What you should do: Each record should be reproduced exactly.

━━━━

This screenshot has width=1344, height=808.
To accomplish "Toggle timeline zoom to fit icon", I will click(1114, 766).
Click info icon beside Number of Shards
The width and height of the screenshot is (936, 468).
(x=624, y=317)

━━━━

Task solution:
This screenshot has width=1344, height=808.
To accomplish "Toggle timeline zoom to fit icon", I will click(1114, 766).
Click info icon beside Number of Shards
The width and height of the screenshot is (936, 468).
(x=624, y=317)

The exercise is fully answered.